NO. There are four (4) essential conditions which must concur in order that res
judicata may effectively apply, viz: (1) The judgment sought to bar the new action must be final;
(2) the decision must have been rendered by a court having jurisdiction over the subject matter
and the parties; (3) the disposition of the case must be a judgment or order on the merits; and (4)
there must be between the first and second action identity of parties, identity of subject matter,
and identity of causes of action. In the case at bar, There is no question about the fact that all the
first three elements of res judicata are here extant; it is the final condition requiring an identity of
parties, of subject matter and of causes of action, particularly the last two, i.e., subject matter and
cause of action, that presents a problem.

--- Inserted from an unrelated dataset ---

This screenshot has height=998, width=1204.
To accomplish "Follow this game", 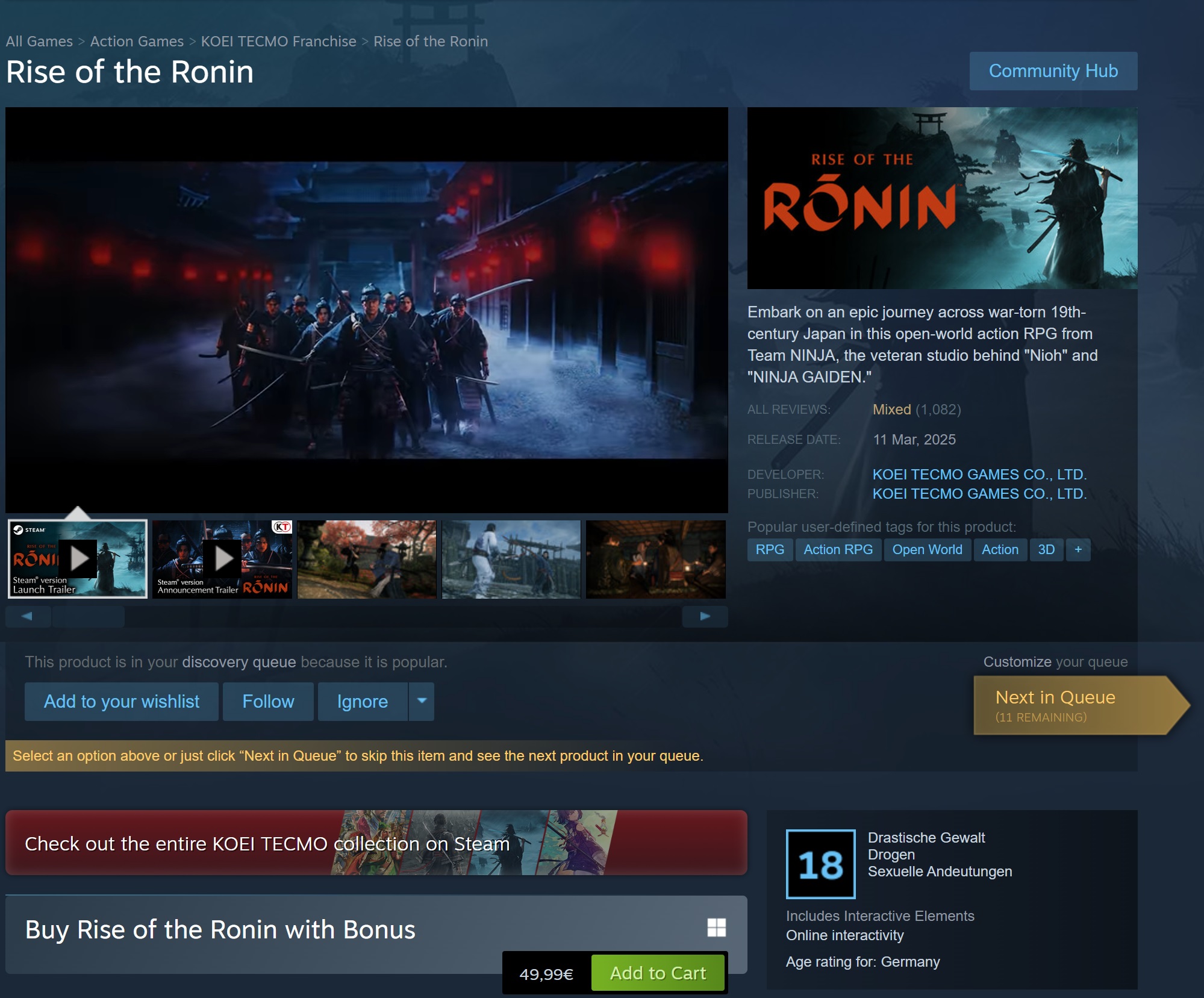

According to the Supreme Court, the ultimate test in ascertaining the identity of causes of
action is said to be to look into whether or not the same evidence fully supports and establishes
both the present cause of action and the former cause of action. In the affirmative, the former
judgment would be a bar; if otherwise, then that prior judgment would not serve as such a bar to
the second. The evidence needed to establish the cause of action in the unlawful detainer case
would be the lease contract and the violation of that lease by Bachrach. In the specific
performance case, what would be consequential is evidence of the alleged compromise
agreement and its breach by PPA.
Furthermore, on the issue of issuance of writ of preliminary injunction as an improper
interference with the judgment in the unlawful detainer suit. The Supreme Court ruled that after a
judgment has gained finality, it becomes the ministerial duty of the court to order its
execution. No court, necessarily, should interfere by injunction or otherwise to restrain such
execution. The rule, however, concededly admits of exceptions; hence, when facts and
circumstances later transpire that would render execution inequitable or unjust, the interested
party may ask a competent court to stay its execution or prevent its enforcement. So, also, a
change in the situation of the parties can warrant an injunctive relief. Evidently, in issuing its
orders assailed by PPA in the latters petition for certiorari and prohibition before the Court of
Appeals, the trial court in the case at bar would want to preserve status quo pending its
disposition of the specific performance case and to prevent the case from being mooted by an
early implementation of the ejectment writ. In holding differently and ascribing to the trial court
grave abuse of discretion amounting to lack or excess of jurisdiction, the appellate court, in our
considered view, has committed reversible error.